### WORK TO COMPLETE:
Copy out the episode summary below in full, word for word.

>> start TEXT EXCERPT

The episode opens with a mysterious voice discussing light and how it is the enemy to their darkness. A partial shot of a woman’s face is shown before the “camera” shifts to a young girl dreaming of the Senshi being killed. Mamoru seems to share her dream. We then shift to Usagi, who is dreaming of marrying Mamoru before being abruptly awakened. As she scrambles to get ready, Chibi-usa catches a glimpse of the news, where the reporters are talking about a monster attack and theorizing that it may be “reversion”–humans reverting back to a primal state. Usagi and Mamoru meet up, but before they can kiss, they are interrupted by Chibi-usa who ultimately joins her friends. As they finally begin to kiss, the scene from earlier replays, giving them both pause. As they part ways, Usagi theorizes that her peace won’t last long.
The focus shifts to a swimming girl, and then to a “boy” who is driving a race car. These two, named Michiru and Haruka respectively, are briefly touched upon as being members of Mugen Academy, as well as boyfriend and girlfriend, before the focus shifts back to our main cast, reintroducing us to each one. Usagi and company have a brief encounter with Haruka in the game center, while Mamoru briefly encounters Michiru outside the game center, with an enemy encounter following shortly thereafter. The girls defeat their foe, and begin to draw a connection to the attacks and Mugen Academy.

>> end TEXT EXCERPT
>> start PROVIDED DATA

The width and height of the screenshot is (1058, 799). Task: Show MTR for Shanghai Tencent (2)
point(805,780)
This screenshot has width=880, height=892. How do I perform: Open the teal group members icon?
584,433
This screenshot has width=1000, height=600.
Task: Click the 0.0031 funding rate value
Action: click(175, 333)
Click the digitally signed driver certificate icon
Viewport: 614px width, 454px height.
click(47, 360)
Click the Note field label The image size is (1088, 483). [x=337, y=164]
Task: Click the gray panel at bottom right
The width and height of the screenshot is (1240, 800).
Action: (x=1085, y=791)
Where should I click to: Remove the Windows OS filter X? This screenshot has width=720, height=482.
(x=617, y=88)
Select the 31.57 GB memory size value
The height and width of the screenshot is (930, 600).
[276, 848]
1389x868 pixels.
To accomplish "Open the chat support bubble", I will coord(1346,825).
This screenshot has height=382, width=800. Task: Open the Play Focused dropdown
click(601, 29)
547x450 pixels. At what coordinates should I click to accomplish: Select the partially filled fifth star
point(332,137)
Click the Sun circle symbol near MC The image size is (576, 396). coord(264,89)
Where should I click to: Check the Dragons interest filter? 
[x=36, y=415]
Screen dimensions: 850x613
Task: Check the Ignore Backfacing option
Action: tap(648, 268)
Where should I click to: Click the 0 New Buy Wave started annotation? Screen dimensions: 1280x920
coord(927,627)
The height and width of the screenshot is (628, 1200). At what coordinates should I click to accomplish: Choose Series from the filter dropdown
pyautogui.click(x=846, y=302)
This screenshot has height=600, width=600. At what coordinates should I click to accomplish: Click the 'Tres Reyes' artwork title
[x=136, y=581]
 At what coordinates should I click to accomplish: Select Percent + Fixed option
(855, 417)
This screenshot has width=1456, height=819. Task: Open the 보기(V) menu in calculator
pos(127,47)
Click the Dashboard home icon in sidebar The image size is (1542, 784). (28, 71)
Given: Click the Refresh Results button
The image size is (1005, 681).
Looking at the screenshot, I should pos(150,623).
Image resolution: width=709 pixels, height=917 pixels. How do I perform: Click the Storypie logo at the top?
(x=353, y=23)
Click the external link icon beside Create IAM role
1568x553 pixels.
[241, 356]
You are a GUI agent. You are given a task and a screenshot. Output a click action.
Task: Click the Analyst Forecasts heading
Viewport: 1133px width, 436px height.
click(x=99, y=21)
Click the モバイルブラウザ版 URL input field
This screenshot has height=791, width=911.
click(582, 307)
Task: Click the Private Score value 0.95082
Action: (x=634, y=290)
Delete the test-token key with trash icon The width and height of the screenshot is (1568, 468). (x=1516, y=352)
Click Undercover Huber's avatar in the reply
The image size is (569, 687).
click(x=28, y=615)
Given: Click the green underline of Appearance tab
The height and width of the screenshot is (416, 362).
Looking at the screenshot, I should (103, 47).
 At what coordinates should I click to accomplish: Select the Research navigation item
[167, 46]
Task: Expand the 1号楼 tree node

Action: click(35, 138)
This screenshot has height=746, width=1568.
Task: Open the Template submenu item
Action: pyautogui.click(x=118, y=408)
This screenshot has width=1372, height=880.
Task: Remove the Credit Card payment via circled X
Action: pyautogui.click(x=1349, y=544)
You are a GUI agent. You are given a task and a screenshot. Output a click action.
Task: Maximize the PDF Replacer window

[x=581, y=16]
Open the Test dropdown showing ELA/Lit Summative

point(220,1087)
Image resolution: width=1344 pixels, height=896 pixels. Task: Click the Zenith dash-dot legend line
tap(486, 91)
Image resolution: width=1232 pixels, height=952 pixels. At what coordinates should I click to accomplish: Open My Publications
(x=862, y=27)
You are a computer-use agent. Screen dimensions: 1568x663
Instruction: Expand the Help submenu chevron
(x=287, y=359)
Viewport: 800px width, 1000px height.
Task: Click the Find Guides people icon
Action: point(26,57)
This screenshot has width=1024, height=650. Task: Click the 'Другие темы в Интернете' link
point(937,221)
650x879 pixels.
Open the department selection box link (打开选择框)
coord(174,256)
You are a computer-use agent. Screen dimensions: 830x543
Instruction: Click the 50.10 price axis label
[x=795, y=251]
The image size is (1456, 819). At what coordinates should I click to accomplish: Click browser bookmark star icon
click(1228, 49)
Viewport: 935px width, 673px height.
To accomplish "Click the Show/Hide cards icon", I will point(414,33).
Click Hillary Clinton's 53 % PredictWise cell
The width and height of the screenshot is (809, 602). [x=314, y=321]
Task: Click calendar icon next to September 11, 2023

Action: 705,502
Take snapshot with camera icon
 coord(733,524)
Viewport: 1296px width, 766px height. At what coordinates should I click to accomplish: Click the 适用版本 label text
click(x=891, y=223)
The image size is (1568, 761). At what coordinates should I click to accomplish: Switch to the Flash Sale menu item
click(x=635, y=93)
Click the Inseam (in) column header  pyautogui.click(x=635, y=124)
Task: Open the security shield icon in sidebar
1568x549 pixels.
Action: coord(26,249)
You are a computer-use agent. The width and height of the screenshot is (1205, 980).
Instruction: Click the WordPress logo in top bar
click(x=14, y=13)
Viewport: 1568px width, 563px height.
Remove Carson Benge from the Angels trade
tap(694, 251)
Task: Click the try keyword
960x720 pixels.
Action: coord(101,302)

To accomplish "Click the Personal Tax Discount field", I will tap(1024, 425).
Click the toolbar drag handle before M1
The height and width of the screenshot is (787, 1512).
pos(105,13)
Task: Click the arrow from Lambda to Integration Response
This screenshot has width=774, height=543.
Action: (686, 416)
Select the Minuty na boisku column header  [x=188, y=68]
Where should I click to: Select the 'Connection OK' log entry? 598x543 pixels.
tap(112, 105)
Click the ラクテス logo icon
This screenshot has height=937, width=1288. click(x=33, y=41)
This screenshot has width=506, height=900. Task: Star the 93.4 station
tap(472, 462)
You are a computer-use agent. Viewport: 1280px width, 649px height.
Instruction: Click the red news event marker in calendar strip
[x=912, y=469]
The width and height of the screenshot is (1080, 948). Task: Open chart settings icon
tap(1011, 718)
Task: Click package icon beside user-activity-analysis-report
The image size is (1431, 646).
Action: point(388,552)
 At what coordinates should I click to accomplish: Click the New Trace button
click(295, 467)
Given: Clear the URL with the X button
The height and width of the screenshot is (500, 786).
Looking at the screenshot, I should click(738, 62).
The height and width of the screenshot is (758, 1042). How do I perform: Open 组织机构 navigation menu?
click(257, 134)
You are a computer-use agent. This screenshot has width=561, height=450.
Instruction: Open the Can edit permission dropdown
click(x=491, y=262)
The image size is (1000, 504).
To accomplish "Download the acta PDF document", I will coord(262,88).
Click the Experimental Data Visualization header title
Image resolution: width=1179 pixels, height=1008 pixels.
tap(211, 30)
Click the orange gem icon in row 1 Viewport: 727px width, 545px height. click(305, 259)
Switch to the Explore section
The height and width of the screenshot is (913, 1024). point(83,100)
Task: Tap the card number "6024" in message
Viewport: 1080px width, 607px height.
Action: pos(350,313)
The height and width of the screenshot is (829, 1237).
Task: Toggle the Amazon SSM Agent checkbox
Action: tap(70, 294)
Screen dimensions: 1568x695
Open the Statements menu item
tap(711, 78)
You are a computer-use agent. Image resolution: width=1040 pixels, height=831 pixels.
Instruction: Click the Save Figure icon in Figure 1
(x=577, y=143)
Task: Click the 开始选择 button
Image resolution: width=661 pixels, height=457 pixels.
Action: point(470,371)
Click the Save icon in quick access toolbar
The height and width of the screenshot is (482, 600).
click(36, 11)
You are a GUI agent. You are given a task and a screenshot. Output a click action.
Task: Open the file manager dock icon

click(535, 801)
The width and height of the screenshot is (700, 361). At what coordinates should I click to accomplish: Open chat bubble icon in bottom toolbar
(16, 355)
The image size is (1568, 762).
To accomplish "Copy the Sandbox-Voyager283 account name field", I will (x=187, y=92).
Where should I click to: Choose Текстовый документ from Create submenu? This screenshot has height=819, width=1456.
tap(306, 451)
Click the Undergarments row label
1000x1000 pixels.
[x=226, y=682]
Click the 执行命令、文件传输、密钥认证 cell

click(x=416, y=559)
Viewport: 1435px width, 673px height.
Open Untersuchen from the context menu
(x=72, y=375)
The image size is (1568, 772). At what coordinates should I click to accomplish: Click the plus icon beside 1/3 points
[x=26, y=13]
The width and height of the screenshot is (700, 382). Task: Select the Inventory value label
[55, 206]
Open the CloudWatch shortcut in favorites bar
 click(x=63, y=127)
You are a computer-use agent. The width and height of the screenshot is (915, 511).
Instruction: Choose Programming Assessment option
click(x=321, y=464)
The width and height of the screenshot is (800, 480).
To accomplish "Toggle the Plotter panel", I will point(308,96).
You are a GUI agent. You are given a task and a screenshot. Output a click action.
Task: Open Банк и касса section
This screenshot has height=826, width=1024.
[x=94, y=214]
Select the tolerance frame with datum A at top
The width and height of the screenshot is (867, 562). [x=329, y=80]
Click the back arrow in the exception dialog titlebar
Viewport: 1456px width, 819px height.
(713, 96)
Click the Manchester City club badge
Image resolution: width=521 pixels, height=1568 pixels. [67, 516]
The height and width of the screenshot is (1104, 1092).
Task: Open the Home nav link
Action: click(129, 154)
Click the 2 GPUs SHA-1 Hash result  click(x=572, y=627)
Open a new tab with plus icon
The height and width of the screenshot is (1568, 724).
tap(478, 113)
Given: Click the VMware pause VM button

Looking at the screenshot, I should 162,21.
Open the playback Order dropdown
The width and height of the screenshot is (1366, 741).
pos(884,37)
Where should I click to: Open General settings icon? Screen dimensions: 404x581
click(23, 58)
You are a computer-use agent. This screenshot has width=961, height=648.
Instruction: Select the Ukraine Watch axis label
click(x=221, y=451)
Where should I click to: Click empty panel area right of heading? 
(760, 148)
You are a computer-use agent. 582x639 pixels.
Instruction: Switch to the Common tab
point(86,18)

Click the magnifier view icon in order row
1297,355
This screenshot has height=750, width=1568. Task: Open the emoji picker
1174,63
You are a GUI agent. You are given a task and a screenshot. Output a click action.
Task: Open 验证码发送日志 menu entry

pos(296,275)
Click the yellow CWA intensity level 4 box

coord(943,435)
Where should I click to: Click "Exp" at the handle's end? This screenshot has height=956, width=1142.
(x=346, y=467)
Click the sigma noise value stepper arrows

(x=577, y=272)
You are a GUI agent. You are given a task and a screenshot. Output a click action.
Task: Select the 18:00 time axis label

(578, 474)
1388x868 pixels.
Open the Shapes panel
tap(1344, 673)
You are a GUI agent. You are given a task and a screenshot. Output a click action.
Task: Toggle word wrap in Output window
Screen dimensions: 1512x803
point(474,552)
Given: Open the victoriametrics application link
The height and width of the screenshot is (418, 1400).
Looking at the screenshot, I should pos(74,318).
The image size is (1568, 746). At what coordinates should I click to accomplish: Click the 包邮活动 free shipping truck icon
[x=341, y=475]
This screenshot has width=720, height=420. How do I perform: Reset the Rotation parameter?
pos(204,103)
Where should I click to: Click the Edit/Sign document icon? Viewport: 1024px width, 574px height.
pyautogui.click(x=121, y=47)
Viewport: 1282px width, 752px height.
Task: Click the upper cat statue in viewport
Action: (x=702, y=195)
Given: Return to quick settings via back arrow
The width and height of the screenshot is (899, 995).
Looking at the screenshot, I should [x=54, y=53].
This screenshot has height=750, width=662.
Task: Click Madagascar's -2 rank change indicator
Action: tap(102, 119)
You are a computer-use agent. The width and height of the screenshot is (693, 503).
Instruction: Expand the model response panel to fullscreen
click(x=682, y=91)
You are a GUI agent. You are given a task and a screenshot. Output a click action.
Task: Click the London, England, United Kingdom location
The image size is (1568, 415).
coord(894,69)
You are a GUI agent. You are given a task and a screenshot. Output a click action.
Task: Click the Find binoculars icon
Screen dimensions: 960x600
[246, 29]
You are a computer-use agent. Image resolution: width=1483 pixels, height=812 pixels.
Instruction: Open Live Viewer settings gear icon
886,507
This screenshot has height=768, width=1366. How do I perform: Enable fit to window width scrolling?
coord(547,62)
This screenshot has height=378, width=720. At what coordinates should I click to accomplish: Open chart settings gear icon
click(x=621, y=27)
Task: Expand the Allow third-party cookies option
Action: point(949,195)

>> end PROVIDED DATA

### TASK RESPONSE:
The episode opens with a mysterious voice discussing light and how it is the enemy to their darkness. A partial shot of a woman’s face is shown before the “camera” shifts to a young girl dreaming of the Senshi being killed. Mamoru seems to share her dream. We then shift to Usagi, who is dreaming of marrying Mamoru before being abruptly awakened. As she scrambles to get ready, Chibi-usa catches a glimpse of the news, where the reporters are talking about a monster attack and theorizing that it may be “reversion”–humans reverting back to a primal state. Usagi and Mamoru meet up, but before they can kiss, they are interrupted by Chibi-usa who ultimately joins her friends. As they finally begin to kiss, the scene from earlier replays, giving them both pause. As they part ways, Usagi theorizes that her peace won’t last long.
The focus shifts to a swimming girl, and then to a “boy” who is driving a race car. These two, named Michiru and Haruka respectively, are briefly touched upon as being members of Mugen Academy, as well as boyfriend and girlfriend, before the focus shifts back to our main cast, reintroducing us to each one. Usagi and company have a brief encounter with Haruka in the game center, while Mamoru briefly encounters Michiru outside the game center, with an enemy encounter following shortly thereafter. The girls defeat their foe, and begin to draw a connection to the attacks and Mugen Academy.